Before we can get started we need to understand what components we’ll need. When taken together, the set of components should be capable of supporting a diverse and rich array of applications that would be hosted in our cloud.

  1. Load balancer - so we can spread the incoming requests across multiple servers
  2. Application servers - handle requests from the outside world. Could call these “API Servers”
  3. Lambda tier - tier to run random jobs. Could call this “background” or “async” tier. Could be expanded to consume the responsibilities of the application servers if we’re going for a “serverless acrhitecture.”
  4. Database tier - persistence for online services
  5. Cache - fronts the DB
  6. Middleware / Message bus - facilitates one to many communication amongs components. The choices we make here can vastly simplify logging and monitoring.
  7. Blob storage - save and serve things like images and files
  8. Real time metrics database - so we can query exactly what is happening right now in our services
  9. Log collection - bring logs from all services on all servers to our real time db and data warehouse
  10. Data warehouse - for offline analysis of logs
  11. Service registry - allow services to discover one another as they come and go
  12. Chaos Monkey - simulate failures in order to test our fault tolerance (e.g., failover)
  13. Network separation - keep our internal/home/whatever network safe if the pi-cloud gets popped
  14. Real time abuse protection - prevent spam, child porn, terrorist propaganda, etc. from being uploaded by users of our applications
  15. ACL management - control what services and users have access to what
  16. Automated Deployment - committed some new code? It should get deployed without us having to think about it or even press a single button
  17. Misc machine pool - this is for services to be deployed to that can’t run in the application or lambda tier. I debated including this as the entire cloud of Pis could be seen as a “misc machine pool” that we just so happened to deploy a specific confiugration to. I think it warrants inclusion as most organizations have some random long tail of services that don’t fit into the broad buckets of: web/database/lambda. These are generally stateful services.
  18. Work queues - Application servers will likely need to enqueue work to be done at a later date (e.g., sending emails, scheduling account deletion jobs). This “work” will go to the lambda tier but we’ll need a queue to front it in many cases.

For our DB tier, we may get into shard maps. TBD.

We may also get into data governance as using user data appropriately (based on whatever consent we’ve collected from the user), and properly anonymizing and deleting data is a big deal in this era.

Relationships

To understand how all of the components connect, let’s draw them out.
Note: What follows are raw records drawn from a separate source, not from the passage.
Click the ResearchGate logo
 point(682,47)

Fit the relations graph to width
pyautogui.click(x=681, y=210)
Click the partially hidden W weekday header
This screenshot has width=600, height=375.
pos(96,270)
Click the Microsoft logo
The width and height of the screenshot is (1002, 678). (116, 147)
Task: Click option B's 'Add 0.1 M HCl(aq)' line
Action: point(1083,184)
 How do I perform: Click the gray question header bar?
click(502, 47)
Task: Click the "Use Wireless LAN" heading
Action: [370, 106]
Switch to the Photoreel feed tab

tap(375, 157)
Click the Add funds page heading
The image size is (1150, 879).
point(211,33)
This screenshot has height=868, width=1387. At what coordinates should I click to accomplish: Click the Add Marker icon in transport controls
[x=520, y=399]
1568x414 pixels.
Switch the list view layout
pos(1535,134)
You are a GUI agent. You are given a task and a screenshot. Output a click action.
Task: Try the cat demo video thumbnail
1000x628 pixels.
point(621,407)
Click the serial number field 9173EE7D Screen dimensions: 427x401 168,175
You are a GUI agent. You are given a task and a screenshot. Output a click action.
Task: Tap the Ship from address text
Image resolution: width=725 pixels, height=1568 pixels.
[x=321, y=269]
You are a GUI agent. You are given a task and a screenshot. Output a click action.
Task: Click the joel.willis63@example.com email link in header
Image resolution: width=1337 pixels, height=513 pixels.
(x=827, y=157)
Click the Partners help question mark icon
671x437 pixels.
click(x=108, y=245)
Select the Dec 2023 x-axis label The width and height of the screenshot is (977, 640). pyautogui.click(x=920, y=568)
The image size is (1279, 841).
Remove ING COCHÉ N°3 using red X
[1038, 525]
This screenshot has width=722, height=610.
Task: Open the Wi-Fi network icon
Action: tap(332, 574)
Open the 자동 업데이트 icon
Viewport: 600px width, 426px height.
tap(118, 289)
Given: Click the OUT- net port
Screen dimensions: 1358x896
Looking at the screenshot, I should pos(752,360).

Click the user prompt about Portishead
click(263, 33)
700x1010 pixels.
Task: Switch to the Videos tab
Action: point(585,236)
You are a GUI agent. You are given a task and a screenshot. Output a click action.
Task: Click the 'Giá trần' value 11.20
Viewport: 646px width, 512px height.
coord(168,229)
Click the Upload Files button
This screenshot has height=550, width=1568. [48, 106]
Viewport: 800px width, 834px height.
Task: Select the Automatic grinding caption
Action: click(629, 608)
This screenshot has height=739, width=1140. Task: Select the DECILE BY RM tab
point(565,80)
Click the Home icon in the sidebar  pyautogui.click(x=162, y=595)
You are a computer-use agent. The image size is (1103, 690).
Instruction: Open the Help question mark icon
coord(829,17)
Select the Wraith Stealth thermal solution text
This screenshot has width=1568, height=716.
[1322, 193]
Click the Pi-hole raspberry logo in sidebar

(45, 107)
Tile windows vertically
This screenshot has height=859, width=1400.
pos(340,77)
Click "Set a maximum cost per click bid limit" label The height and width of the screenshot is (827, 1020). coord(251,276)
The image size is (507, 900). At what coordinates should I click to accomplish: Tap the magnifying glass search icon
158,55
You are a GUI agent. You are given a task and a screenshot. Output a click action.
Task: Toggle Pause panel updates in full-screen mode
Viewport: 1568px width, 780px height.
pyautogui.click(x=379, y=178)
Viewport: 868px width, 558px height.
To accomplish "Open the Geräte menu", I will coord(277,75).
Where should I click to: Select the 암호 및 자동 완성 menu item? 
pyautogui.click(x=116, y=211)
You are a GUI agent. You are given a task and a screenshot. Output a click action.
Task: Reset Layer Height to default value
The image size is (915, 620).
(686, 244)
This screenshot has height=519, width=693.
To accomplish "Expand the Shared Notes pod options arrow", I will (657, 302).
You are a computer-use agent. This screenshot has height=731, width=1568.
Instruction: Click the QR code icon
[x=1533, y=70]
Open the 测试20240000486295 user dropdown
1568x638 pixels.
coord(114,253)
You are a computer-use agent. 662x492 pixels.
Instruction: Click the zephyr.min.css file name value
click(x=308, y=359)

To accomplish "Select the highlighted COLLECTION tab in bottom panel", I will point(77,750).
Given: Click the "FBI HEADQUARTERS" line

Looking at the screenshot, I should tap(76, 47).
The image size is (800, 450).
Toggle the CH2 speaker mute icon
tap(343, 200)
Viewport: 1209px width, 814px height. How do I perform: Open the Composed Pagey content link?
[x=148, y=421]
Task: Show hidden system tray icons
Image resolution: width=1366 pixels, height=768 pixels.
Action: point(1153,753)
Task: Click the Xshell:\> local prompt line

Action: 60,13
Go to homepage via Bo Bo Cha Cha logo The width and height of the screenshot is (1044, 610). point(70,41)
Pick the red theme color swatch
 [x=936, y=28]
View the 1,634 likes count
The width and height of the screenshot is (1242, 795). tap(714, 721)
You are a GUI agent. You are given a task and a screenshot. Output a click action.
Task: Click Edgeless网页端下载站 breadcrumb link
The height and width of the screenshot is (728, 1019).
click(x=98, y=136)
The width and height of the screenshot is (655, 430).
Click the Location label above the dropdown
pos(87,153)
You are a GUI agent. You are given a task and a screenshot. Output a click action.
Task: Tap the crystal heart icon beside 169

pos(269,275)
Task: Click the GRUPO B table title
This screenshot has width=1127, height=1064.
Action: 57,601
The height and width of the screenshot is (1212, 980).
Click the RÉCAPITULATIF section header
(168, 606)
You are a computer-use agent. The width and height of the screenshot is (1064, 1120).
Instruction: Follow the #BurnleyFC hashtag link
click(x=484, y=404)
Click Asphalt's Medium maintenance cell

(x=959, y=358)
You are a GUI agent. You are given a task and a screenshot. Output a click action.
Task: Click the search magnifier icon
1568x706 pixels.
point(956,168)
Below is a high level diagram that shows how requests:

  1. Come in from the internet
  2. Hit our load balancer
  3. Get sent to an app server
  4. App servers talk with our database cache which, on miss, hits the DBs
  5. App servers may enqueue work to our work queues
  6. Lambda tier pulls work from the queues (or is pushed work from the queue)
  7. Application and lambda tiers talk to a service map to lookup and talk to specific long-tail/misc services they may need
  8. The DB holds a link (like a file handle) to content in the blob storage
  9. Blob storage content is served to users via CDN
High level diagram of the relationships between the cloud components
High level diagram of the relationships between the cloud components

We’ll somehow have to manage deployment of all of these services to the various Raspberry Pis. Services will describe their resource constraints and a machine will be picked for them to run on.

Deployment is handled by services declaring their resource needs, stacking constraints and number of instances to run. The deployment service will find machines to run the services on that match the constraints.
Deployment is handled by services declaring their resource needs, stacking constraints and number of instances to run. The deployment service will find machines to run the services on that match the constraints.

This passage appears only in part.